Both traditional and CKD-related factors contribute to the pathophysiology of coronary artery disease in CKD, and the intensity of involvement of these two factors appears to change as CKD progresses. Recently, among the CKD-related factors, CKD-MBD, particularly hyperphosphatemia, has received particular attention as an etiological and modifiable factor for cardiovascular events in patients with CKD^1-3).

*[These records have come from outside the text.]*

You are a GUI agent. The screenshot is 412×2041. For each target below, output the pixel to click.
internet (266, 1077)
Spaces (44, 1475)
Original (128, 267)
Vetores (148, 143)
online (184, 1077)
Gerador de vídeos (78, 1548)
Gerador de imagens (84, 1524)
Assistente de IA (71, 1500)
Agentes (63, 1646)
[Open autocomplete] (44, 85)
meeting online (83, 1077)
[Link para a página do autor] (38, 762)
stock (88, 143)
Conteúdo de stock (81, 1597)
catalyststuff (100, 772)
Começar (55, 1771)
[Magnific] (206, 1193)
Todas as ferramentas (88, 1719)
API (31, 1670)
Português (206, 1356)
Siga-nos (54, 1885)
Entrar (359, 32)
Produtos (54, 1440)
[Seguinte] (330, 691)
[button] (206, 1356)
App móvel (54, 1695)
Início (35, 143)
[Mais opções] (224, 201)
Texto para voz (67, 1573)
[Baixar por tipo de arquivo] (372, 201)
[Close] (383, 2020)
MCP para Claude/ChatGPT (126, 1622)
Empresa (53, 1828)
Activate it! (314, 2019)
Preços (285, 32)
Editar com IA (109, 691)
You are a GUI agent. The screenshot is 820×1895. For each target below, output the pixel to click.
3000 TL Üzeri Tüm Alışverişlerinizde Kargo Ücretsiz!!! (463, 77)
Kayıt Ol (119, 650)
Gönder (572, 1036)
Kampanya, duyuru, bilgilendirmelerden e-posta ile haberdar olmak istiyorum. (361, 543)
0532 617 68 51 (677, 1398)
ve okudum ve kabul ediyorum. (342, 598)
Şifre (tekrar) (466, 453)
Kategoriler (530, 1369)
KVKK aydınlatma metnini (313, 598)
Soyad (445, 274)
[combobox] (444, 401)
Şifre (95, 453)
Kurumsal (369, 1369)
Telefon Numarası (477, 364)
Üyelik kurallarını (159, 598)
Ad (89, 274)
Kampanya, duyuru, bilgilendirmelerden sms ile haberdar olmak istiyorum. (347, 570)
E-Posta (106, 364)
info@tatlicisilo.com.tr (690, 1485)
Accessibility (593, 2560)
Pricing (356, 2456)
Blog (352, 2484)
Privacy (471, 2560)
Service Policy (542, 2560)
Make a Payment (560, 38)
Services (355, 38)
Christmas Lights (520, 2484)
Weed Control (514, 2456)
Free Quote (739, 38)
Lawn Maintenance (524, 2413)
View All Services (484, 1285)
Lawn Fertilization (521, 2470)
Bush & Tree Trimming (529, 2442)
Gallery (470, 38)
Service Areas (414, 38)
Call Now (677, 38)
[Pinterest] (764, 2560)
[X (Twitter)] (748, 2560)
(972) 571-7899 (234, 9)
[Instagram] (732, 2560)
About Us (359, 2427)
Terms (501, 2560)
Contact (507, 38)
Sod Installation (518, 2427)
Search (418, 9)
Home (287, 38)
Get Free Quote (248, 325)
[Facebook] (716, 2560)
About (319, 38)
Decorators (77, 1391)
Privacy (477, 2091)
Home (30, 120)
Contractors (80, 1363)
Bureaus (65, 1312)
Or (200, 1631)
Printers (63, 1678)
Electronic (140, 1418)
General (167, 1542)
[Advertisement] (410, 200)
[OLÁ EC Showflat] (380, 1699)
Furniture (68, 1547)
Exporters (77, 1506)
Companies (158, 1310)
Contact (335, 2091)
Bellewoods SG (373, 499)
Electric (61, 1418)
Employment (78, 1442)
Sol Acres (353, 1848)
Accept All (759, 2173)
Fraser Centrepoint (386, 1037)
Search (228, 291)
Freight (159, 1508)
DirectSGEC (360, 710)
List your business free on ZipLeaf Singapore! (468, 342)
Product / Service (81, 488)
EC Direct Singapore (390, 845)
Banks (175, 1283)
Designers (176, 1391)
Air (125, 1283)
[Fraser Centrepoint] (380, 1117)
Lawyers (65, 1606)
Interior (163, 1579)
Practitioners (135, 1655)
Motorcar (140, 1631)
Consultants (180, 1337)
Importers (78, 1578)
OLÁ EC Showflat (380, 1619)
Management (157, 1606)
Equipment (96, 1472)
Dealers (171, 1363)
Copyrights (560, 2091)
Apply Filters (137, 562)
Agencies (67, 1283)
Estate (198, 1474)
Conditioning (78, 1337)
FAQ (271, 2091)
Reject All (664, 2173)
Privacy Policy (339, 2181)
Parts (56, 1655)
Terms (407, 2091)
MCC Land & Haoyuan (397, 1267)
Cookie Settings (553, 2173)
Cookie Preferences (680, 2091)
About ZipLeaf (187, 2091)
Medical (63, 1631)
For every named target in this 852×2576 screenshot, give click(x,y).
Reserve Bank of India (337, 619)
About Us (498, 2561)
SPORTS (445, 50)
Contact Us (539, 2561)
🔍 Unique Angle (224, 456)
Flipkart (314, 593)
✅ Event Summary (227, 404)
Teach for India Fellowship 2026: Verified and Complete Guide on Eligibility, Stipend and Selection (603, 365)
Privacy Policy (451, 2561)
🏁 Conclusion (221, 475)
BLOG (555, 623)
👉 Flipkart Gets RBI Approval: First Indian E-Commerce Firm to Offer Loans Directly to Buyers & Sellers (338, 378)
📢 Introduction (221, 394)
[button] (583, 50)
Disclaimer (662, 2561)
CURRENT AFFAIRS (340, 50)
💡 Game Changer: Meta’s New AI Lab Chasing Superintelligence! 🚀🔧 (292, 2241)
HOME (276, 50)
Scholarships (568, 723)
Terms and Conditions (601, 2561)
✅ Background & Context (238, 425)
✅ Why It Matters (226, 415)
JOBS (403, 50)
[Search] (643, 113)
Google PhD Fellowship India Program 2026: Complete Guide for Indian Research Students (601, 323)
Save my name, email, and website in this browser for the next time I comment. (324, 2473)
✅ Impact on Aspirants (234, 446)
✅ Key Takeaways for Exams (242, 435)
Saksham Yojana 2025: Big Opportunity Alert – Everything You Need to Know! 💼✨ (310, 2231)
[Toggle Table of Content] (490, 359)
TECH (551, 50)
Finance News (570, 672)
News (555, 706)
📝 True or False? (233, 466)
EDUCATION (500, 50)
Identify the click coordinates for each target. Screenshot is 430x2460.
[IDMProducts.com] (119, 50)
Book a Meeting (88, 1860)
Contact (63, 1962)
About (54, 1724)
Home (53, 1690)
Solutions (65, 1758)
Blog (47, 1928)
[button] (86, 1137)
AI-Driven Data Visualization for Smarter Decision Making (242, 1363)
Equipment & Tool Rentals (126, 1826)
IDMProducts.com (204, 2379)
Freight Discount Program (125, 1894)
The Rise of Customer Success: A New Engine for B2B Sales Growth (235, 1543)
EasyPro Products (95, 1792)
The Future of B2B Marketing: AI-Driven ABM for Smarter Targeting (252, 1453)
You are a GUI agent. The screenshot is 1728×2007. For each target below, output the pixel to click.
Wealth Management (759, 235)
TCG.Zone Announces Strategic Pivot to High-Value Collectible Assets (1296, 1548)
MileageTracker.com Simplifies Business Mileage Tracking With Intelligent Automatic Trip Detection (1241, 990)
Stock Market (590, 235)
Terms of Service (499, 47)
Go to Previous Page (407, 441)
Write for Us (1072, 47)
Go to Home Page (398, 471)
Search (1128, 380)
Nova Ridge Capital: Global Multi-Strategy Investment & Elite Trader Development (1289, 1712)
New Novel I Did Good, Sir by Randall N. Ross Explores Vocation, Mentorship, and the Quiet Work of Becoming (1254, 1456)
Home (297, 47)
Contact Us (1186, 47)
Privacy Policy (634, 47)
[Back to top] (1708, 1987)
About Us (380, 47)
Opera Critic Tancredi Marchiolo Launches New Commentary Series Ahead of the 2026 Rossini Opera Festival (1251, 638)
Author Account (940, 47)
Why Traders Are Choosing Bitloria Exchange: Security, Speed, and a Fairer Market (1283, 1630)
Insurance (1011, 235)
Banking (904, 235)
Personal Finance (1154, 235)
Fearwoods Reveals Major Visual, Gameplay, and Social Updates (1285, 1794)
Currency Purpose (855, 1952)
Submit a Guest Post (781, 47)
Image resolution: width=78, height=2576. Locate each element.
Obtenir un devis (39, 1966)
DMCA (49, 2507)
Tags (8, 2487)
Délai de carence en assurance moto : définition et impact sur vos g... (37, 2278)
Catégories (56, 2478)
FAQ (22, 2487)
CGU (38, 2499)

III.Phosphate on Clinical Outcomes

In the past few decades, many observational studies in the general population and in patients with CKD have reported that elevated serum phosphate concentrations, even within the normal range, are associated with an increased risk of CVD and all-cause mortality^{9, 60)}. Since then, the association between phosphate and cardiovascular events has attracted great attention, and experimental and clinical studies have been conducted to elucidate many novel mechanisms of excessive phosphate toxicity in various organs. Excessive phosphate load leads to endothelial dysfunction⁶¹⁾. In addition, clinical and experimental studies have demonstrated that hyperphosphatemia promotes arterial medial calcification and LVH, both of which predispose individuals to coronary artery disease. Ishimura et al. found a positive association between serum phosphate concentrations and carotid intima-media thickness, an index of atherosclerosis, in patients undergoing hemodialysis⁶²⁾. Furthermore, it has been reported that higher serum phosphate concentrations, even within the normal range, are associated with a higher risk of coronary artery disease in patients with previous myocardial infarction⁷⁾. T50, a measure of vascular calcification propensity, predicts acute myocardial infarction in patients undergoing hemodialysis⁶³⁾. However, it remains unknown whether excessive phosphate loading directly contributes to atherosclerosis. An experimental study has reported that microcalcification in the fibrous cap of an atheroma is associated with plaque instability^{64, 65)}. Higher serum phosphate concentrations might promote intimal calcification and, consequently, be associated with an increased risk of atheroma plaque rupture in patients at risk of coronary artery disease^{34, 35)}. Recently, among the CKD-related factors, CKD-MBD, particularly hyperphosphatemia, has received great attention as an etiological and modifiable factor for cardiovascular events in patients with CKD^1-3).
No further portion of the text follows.